Aim of the exercise>
Repeat each entry word for word.

Collected data>

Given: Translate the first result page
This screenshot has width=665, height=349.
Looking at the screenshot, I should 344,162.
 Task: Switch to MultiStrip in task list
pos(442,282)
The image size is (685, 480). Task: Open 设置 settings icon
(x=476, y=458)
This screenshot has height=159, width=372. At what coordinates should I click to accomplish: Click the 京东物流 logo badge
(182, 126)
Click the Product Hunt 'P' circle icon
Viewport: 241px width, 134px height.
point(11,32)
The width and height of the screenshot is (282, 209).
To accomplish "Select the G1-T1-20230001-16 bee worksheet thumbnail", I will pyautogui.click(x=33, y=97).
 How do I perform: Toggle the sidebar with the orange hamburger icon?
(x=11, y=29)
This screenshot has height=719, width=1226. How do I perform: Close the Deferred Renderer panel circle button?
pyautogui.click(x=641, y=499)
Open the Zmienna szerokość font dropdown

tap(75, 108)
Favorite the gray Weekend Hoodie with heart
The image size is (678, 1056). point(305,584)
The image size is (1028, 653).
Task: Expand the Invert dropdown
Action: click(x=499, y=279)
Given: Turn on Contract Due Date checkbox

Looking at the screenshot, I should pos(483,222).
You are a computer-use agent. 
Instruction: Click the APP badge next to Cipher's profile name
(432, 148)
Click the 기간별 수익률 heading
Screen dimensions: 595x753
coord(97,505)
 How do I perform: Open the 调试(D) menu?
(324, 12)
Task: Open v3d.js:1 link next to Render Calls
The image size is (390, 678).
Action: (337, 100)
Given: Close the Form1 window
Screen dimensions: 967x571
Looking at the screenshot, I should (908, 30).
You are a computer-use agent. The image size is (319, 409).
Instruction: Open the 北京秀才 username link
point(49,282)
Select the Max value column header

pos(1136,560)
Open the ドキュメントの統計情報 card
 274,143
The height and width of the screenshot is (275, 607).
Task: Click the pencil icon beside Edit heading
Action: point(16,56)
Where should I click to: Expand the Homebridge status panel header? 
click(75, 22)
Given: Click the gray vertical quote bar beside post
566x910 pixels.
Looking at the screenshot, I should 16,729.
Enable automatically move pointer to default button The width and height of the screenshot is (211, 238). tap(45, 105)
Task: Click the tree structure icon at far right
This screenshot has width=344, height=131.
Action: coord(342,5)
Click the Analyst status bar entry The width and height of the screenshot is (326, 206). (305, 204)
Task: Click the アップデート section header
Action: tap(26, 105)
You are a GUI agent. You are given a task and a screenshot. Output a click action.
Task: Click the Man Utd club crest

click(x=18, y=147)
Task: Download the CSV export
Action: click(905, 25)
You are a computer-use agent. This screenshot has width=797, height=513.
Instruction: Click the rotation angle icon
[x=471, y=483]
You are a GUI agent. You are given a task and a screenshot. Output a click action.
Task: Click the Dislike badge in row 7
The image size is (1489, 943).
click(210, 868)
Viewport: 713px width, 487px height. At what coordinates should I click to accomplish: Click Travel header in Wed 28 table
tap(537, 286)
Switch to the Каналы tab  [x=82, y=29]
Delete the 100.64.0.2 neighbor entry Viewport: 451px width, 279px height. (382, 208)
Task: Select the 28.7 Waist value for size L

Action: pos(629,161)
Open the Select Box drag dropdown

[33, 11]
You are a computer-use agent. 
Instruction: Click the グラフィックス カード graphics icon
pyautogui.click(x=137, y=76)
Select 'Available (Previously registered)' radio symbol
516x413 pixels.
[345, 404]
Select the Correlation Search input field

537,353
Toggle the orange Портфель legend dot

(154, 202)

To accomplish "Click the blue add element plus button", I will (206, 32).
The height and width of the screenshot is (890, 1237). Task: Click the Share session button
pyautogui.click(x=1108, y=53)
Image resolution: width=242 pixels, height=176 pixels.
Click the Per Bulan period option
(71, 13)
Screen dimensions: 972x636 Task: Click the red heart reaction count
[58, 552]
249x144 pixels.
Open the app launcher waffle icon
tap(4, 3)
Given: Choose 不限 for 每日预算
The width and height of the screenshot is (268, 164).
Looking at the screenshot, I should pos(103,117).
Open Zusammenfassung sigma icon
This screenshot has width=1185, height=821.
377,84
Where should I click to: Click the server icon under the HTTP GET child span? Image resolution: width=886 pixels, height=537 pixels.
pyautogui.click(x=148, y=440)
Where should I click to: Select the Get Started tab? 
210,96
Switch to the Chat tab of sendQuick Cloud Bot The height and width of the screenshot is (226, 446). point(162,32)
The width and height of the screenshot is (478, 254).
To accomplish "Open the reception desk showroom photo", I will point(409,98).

The answer>
Given: Translate the first result page
This screenshot has width=665, height=349.
Looking at the screenshot, I should 344,162.
 Task: Switch to MultiStrip in task list
pos(442,282)
The image size is (685, 480). Task: Open 设置 settings icon
(x=476, y=458)
This screenshot has height=159, width=372. At what coordinates should I click to accomplish: Click the 京东物流 logo badge
(182, 126)
Click the Product Hunt 'P' circle icon
Viewport: 241px width, 134px height.
point(11,32)
The width and height of the screenshot is (282, 209).
To accomplish "Select the G1-T1-20230001-16 bee worksheet thumbnail", I will pyautogui.click(x=33, y=97).
 How do I perform: Toggle the sidebar with the orange hamburger icon?
(x=11, y=29)
This screenshot has height=719, width=1226. How do I perform: Close the Deferred Renderer panel circle button?
pyautogui.click(x=641, y=499)
Open the Zmienna szerokość font dropdown

tap(75, 108)
Favorite the gray Weekend Hoodie with heart
The image size is (678, 1056). point(305,584)
The image size is (1028, 653).
Task: Expand the Invert dropdown
Action: click(x=499, y=279)
Given: Turn on Contract Due Date checkbox

Looking at the screenshot, I should pos(483,222).
You are a computer-use agent. 
Instruction: Click the APP badge next to Cipher's profile name
(432, 148)
Click the 기간별 수익률 heading
Screen dimensions: 595x753
coord(97,505)
 How do I perform: Open the 调试(D) menu?
(324, 12)
Task: Open v3d.js:1 link next to Render Calls
The image size is (390, 678).
Action: (337, 100)
Given: Close the Form1 window
Screen dimensions: 967x571
Looking at the screenshot, I should (908, 30).
You are a computer-use agent. The image size is (319, 409).
Instruction: Open the 北京秀才 username link
point(49,282)
Select the Max value column header

pos(1136,560)
Open the ドキュメントの統計情報 card
 274,143
The height and width of the screenshot is (275, 607).
Task: Click the pencil icon beside Edit heading
Action: point(16,56)
Where should I click to: Expand the Homebridge status panel header? 
click(75, 22)
Given: Click the gray vertical quote bar beside post
566x910 pixels.
Looking at the screenshot, I should 16,729.
Enable automatically move pointer to default button The width and height of the screenshot is (211, 238). tap(45, 105)
Task: Click the tree structure icon at far right
This screenshot has width=344, height=131.
Action: coord(342,5)
Click the Analyst status bar entry The width and height of the screenshot is (326, 206). (305, 204)
Task: Click the アップデート section header
Action: tap(26, 105)
You are a GUI agent. You are given a task and a screenshot. Output a click action.
Task: Click the Man Utd club crest

click(x=18, y=147)
Task: Download the CSV export
Action: click(905, 25)
You are a computer-use agent. This screenshot has width=797, height=513.
Instruction: Click the rotation angle icon
[x=471, y=483]
You are a GUI agent. You are given a task and a screenshot. Output a click action.
Task: Click the Dislike badge in row 7
The image size is (1489, 943).
click(210, 868)
Viewport: 713px width, 487px height. At what coordinates should I click to accomplish: Click Travel header in Wed 28 table
tap(537, 286)
Switch to the Каналы tab  [x=82, y=29]
Delete the 100.64.0.2 neighbor entry Viewport: 451px width, 279px height. (382, 208)
Task: Select the 28.7 Waist value for size L

Action: pos(629,161)
Open the Select Box drag dropdown

[33, 11]
You are a computer-use agent. 
Instruction: Click the グラフィックス カード graphics icon
pyautogui.click(x=137, y=76)
Select 'Available (Previously registered)' radio symbol
516x413 pixels.
[345, 404]
Select the Correlation Search input field

537,353
Toggle the orange Портфель legend dot

(154, 202)

To accomplish "Click the blue add element plus button", I will (206, 32).
The height and width of the screenshot is (890, 1237). Task: Click the Share session button
pyautogui.click(x=1108, y=53)
Image resolution: width=242 pixels, height=176 pixels.
Click the Per Bulan period option
(71, 13)
Screen dimensions: 972x636 Task: Click the red heart reaction count
[58, 552]
249x144 pixels.
Open the app launcher waffle icon
tap(4, 3)
Given: Choose 不限 for 每日预算
The width and height of the screenshot is (268, 164).
Looking at the screenshot, I should pos(103,117).
Open Zusammenfassung sigma icon
This screenshot has width=1185, height=821.
377,84
Where should I click to: Click the server icon under the HTTP GET child span? Image resolution: width=886 pixels, height=537 pixels.
pyautogui.click(x=148, y=440)
Where should I click to: Select the Get Started tab? 
210,96
Switch to the Chat tab of sendQuick Cloud Bot The height and width of the screenshot is (226, 446). point(162,32)
The width and height of the screenshot is (478, 254).
To accomplish "Open the reception desk showroom photo", I will point(409,98).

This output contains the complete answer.